Dentre as metas estabelecidas para 2020 pelo Plano ABC, não só para sua adoção, mas também para a redução de emissões, destacam-se: a recuperação de 15 milhões de hectares de pastagens degradadas; o incremento de 4 milhões de hectares com Integração Lavoura-Pecuária-Floresta; expansão de 8 milhões de hectares em plantio direto e 5,5 milhões de hectares com fixação biológica de nitrogênio; aumento de 3 milhões de hectares de florestas plantadas e de 4,4 milhões de m3 de dejetos tratados.

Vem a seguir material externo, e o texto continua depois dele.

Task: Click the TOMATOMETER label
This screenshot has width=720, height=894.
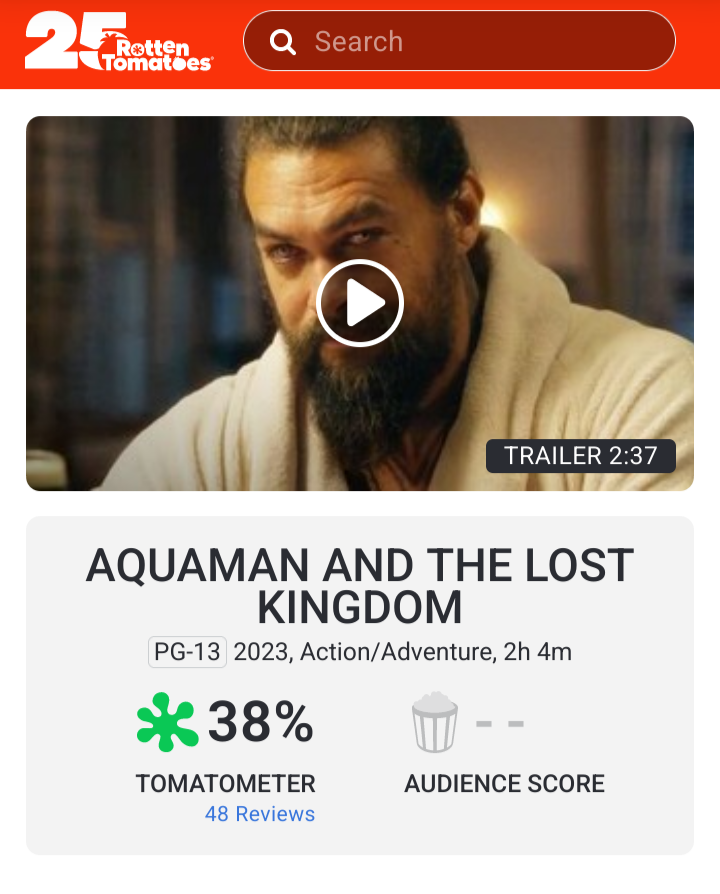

A implementação do Plano ABC ainda é desafiada por entraves operacionais e é preciso avaliar, de fato, todo o percurso entre a liberação do crédito pelo governo federal, passando pela etapa de apresentação de projeto técnico, operacionalização dentro do sistema bancário e, finalmente, identificar se os produtores mais necessitados estão sendo alcançados pelo Plano. Desde o seu lançamento até o último ano, é certo que houve avanços relevantes, não somente no montante desembolsado pelos programas, que saltou de R$ 1,6 bilhão na safra 2011/12, segundo o Observatório ABC, para R$ 3,7 bilhões na safra 2014/15 (embora caindo para R$ 2 bilhões em 2015/16), mas também no maior e melhor alcance setorial. De fato, em meio à necessidade de avançar no debate sobre opções de mitigação das emissões, este Plano é relevante contribuição do setor agropecuário.

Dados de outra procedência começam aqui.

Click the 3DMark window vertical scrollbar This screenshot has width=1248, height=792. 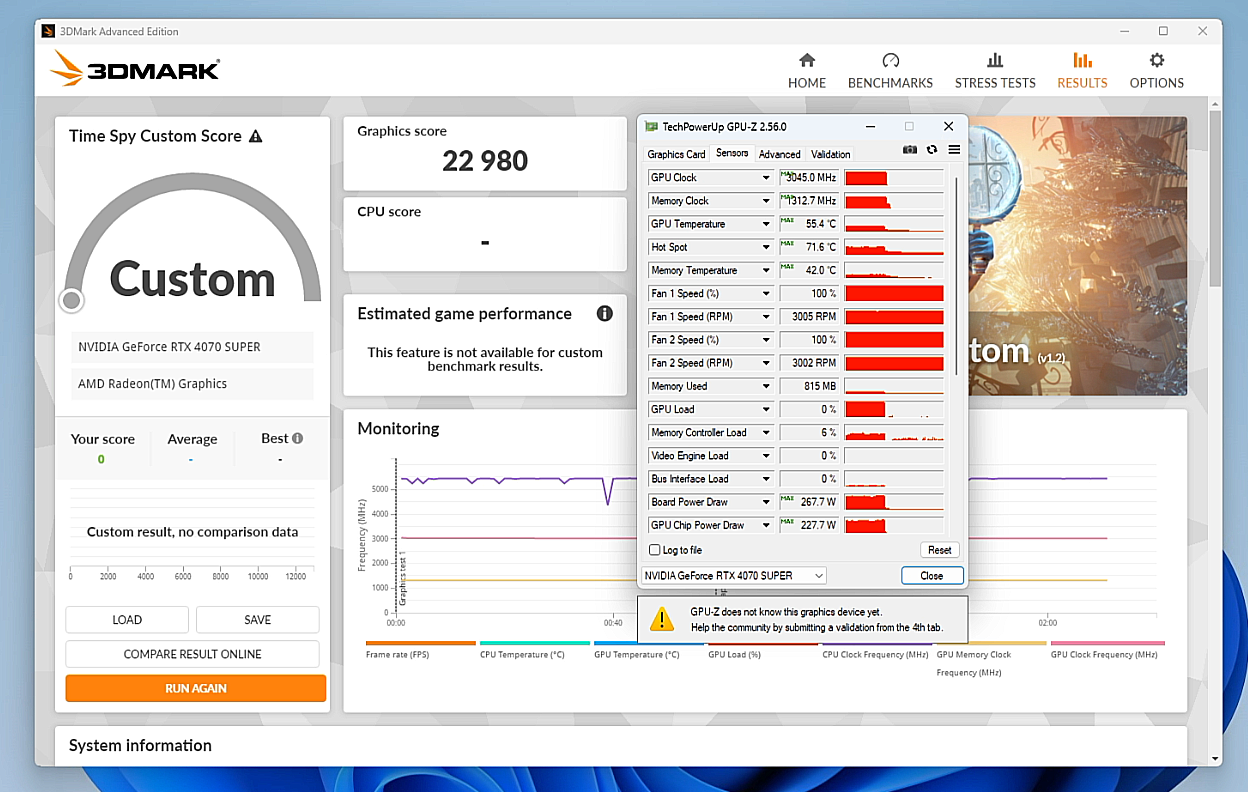1215,200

Apesar de a questão ambiental suscitar sempre a preocupação do produtor rural com potenciais elevações de seu custo de produção sem haver compensação na receita, a pecuária bovina pode se beneficiar muito com a consecução das metas de melhoria das pastagens e com a redução da idade dos animais para abate. A melhoria das pastagens deve permitir uma taxa de lotação maior, além do alcance dos objetivos de redução da degradação ambiental, contribuindo, assim como outras medidas, para que os animais sejam abatidos mais novos. Nessas condições, a produção de proteína animal deverá aumentar no médio prazo, por meio de processo que permitirá reduzir as emissões por tonelada de carne produzida.

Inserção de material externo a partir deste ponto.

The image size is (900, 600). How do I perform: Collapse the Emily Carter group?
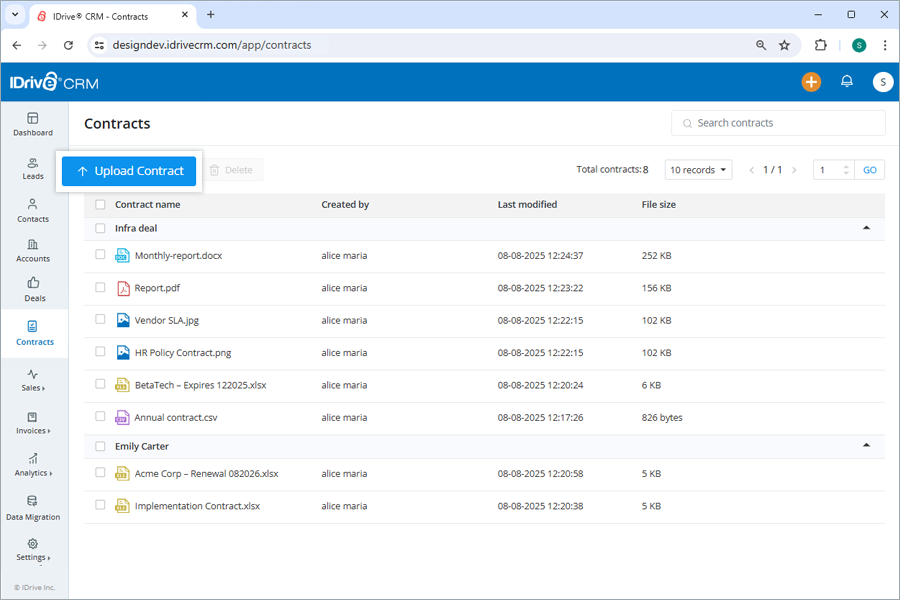point(866,446)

É claro que há muitos outros componentes a serem inseridos nesta discussão, mas parece haver, de fato, uma gama de medidas que podem ser incentivadas na agropecuária brasileira e que não acarretariam custos elevados no curto e médio prazos, quando comparadas a outras medidas de intervenção clássica da política ambiental, como as que se discutem para os demais setores emissores (energia, transporte, indústria). Tal discussão deve levar em consideração, ainda, que há projeções de médio e longo prazos de aumento da produção e exportação brasileira de produtos agropecuários ou derivados de suas matérias-primas.
É certo, também, que o momento de crise deixa em segundo plano temas estruturais não só para este setor, mas nos demais da economia. As experiências internacionais de intervenção para redução de GEE no setor agropecuário ainda não são tão numerosas quanto aquelas identificadas para os setores industriais e de energia, à exceção do setor florestal, que se mostra mais amadurecido nesse debate. É certo, também, que a matriz energética brasileira com alta participação da biomassa também já reflete uma contribuição adicional do setor, na interface com a política energética e de combustíveis. Porém, não é possível permanecer alijado da discussão que se inicia e que, após o momento de crise, tende a ser retomada com ênfase. A agropecuária, mais do que uma visão de passivo ambiental nas emissões, pode e deve ser vista como uma fonte rica de possibilidades de mitigação, em processos que podem ser “ganha-ganha” para o negócio agropecuário e para o ambiente.